DATA SHOWN:
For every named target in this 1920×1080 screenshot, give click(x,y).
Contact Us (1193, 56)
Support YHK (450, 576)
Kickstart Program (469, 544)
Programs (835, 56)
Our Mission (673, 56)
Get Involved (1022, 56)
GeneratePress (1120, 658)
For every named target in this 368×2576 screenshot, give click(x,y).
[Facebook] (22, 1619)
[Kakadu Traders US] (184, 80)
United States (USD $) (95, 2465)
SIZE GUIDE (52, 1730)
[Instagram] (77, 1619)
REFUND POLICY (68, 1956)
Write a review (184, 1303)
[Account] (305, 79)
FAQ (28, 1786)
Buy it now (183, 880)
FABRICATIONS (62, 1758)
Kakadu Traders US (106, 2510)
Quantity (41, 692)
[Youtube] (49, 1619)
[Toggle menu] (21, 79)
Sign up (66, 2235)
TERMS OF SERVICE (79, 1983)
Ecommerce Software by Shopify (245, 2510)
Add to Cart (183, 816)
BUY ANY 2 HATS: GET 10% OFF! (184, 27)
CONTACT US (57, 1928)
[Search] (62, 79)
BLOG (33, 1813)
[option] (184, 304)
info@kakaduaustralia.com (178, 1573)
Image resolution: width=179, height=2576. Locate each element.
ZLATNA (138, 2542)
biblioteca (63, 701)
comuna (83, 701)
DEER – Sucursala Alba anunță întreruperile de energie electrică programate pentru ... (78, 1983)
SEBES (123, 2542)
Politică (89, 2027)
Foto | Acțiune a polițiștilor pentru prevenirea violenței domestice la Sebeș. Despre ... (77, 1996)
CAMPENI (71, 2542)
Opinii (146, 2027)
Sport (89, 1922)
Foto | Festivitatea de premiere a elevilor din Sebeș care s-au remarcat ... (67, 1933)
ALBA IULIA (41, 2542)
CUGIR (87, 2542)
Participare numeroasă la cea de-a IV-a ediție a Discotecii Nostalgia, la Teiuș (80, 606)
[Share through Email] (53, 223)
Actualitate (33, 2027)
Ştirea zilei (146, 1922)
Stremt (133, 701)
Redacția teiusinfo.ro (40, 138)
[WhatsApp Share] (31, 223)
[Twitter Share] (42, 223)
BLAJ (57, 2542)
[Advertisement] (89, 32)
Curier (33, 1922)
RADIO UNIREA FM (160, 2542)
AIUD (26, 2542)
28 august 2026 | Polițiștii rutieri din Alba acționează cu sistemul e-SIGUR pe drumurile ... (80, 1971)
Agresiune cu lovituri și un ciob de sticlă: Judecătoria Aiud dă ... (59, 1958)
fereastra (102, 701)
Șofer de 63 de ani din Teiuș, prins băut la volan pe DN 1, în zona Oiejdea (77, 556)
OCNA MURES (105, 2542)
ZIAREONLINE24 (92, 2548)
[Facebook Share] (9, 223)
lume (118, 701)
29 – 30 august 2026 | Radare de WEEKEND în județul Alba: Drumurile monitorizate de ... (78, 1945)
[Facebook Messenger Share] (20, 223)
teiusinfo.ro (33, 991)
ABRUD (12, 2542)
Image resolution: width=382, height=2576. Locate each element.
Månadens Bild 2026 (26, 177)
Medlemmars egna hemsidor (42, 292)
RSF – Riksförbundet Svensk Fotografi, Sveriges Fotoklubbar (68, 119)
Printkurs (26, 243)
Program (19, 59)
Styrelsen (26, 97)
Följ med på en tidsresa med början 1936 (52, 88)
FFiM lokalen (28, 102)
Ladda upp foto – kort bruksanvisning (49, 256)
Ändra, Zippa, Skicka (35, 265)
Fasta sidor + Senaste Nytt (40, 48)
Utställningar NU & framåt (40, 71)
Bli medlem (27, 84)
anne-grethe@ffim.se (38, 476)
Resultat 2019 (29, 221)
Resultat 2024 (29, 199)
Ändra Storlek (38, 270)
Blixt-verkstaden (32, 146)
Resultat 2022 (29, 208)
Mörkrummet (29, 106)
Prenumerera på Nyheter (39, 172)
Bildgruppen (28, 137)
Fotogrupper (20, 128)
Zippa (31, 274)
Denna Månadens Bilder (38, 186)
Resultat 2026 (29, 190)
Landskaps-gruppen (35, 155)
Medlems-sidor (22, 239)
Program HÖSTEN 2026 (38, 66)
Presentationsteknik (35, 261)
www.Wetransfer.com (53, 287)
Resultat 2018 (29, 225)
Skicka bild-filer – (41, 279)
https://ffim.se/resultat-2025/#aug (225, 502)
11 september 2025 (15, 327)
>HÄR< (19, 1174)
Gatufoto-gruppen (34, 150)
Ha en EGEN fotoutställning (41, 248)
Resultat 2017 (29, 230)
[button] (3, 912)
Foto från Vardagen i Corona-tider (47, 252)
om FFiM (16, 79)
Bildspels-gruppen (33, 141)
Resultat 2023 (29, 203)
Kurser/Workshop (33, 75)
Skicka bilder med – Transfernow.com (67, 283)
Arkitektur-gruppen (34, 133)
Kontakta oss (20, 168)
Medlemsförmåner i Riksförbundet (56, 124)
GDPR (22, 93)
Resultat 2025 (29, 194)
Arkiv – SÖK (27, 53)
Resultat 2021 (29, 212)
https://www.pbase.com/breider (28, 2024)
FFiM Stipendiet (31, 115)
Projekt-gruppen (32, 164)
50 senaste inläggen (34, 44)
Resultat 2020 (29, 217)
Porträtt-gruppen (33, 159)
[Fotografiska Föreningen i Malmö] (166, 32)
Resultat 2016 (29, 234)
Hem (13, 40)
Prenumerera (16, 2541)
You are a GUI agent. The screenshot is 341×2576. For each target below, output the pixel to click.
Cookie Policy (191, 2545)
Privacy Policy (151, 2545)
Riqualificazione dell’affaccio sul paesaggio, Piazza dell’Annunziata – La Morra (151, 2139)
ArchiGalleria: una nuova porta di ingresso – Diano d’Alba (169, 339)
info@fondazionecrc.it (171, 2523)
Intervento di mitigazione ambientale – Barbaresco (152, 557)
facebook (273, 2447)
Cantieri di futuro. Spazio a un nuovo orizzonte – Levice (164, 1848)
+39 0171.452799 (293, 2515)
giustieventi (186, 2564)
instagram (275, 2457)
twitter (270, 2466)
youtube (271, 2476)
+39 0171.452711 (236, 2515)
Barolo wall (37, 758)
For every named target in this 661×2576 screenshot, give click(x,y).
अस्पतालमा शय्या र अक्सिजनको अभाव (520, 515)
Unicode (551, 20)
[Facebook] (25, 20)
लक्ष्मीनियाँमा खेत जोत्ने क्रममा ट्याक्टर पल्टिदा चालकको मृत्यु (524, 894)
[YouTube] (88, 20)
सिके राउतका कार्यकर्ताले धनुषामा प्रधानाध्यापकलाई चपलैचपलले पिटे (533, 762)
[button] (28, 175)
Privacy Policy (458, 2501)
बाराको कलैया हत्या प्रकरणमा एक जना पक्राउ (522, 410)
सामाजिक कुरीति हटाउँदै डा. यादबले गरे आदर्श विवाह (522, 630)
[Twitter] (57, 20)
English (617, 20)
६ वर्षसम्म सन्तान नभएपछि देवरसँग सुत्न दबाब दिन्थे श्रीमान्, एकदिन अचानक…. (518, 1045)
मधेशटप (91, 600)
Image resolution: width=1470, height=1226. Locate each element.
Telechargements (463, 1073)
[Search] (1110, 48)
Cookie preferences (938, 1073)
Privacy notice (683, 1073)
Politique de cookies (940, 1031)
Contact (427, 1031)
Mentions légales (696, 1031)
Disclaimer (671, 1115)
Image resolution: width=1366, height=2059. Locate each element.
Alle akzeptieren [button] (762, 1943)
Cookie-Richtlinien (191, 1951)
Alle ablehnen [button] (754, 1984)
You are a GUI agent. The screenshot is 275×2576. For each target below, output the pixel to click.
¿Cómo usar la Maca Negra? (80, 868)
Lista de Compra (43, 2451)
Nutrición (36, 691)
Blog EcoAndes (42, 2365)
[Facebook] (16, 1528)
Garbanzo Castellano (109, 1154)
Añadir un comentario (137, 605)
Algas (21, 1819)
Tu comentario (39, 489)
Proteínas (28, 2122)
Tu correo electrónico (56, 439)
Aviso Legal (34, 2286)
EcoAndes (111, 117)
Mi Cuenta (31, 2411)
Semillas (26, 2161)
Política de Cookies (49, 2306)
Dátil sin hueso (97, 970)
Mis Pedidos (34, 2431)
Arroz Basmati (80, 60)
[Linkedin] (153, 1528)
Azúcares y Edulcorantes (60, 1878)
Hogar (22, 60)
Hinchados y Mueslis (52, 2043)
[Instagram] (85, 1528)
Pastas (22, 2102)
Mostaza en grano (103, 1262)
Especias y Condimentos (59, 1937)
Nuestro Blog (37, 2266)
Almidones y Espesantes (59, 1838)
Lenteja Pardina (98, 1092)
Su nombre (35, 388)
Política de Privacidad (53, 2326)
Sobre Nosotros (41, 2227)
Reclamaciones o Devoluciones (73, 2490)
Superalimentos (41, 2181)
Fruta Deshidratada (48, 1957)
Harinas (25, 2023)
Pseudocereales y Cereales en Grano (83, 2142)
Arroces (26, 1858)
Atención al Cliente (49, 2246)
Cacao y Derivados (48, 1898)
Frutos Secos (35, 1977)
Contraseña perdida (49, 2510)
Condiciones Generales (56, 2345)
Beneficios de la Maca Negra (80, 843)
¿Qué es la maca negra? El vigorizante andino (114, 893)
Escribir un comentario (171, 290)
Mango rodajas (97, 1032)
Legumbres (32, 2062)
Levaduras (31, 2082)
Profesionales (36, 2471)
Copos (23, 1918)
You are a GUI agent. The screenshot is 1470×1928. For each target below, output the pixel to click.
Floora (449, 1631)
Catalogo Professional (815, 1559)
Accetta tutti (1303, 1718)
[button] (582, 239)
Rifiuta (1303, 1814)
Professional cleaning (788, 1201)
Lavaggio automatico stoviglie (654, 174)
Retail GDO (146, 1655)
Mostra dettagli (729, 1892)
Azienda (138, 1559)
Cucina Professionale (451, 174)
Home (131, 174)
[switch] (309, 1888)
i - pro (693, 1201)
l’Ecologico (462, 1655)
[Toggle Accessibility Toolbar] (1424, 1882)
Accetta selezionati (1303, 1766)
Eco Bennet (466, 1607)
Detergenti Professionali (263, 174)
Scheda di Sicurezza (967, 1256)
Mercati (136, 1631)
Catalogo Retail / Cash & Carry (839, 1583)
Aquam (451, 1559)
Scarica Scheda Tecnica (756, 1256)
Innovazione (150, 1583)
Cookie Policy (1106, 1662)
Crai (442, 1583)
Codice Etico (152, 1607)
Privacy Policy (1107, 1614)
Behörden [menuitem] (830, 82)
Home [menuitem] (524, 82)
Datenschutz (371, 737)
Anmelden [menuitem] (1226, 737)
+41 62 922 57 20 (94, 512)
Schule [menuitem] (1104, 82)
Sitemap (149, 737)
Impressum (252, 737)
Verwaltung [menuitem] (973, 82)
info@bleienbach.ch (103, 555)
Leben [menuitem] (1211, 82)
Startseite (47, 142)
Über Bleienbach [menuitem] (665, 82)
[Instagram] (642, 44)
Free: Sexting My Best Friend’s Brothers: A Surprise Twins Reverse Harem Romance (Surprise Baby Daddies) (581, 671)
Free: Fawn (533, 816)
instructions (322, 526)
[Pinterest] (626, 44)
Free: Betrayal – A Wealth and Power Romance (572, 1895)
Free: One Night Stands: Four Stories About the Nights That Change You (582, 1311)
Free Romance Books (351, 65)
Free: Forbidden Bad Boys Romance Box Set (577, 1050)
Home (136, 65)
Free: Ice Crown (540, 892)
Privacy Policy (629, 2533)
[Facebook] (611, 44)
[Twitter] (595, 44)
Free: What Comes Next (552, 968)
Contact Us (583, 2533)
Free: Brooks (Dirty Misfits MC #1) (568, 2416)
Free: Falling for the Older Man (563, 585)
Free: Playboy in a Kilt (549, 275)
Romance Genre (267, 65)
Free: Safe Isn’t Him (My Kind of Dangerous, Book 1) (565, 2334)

HOW TO COMPLETE THIS TASK: In the listing above, find the line with "https://ffim.se/resultat-2025/#aug (225, 502)" and the line with "Projekt-gruppen (32, 164)", then print exactly those lines and every line between them.

RESULT FOR THIS TASK:
https://ffim.se/resultat-2025/#aug (225, 502)
11 september 2025 (15, 327)
>HÄR< (19, 1174)
Gatufoto-gruppen (34, 150)
Ha en EGEN fotoutställning (41, 248)
Resultat 2017 (29, 230)
[button] (3, 912)
Foto från Vardagen i Corona-tider (47, 252)
om FFiM (16, 79)
Bildspels-gruppen (33, 141)
Resultat 2023 (29, 203)
Kurser/Workshop (33, 75)
Skicka bilder med – Transfernow.com (67, 283)
Arkitektur-gruppen (34, 133)
Kontakta oss (20, 168)
Medlemsförmåner i Riksförbundet (56, 124)
GDPR (22, 93)
Resultat 2025 (29, 194)
Arkiv – SÖK (27, 53)
Resultat 2021 (29, 212)
https://www.pbase.com/breider (28, 2024)
FFiM Stipendiet (31, 115)
Projekt-gruppen (32, 164)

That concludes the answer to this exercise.